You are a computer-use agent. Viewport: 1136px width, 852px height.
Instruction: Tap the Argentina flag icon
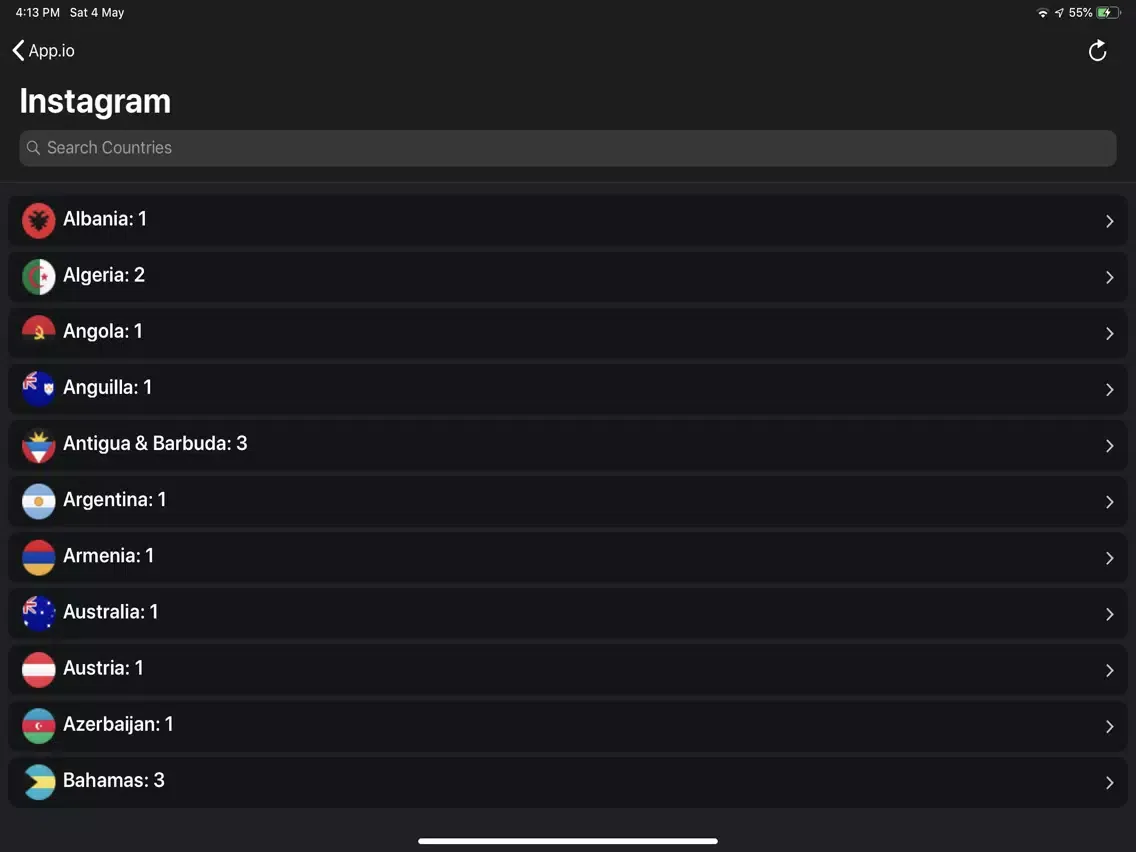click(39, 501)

■ ■ ■ ■ ■ ■ ■

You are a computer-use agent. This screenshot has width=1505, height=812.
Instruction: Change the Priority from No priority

■ ■ ■ ■ ■ ■ ■

Task instructions -> Take the lines above from the one containing "You are a computer-use agent. This" to the one containing "Instruction: Change the" and retype them exactly, both ends included, with nothing added.

Result for this task ->
You are a computer-use agent. This screenshot has width=1505, height=812.
Instruction: Change the Priority from No priority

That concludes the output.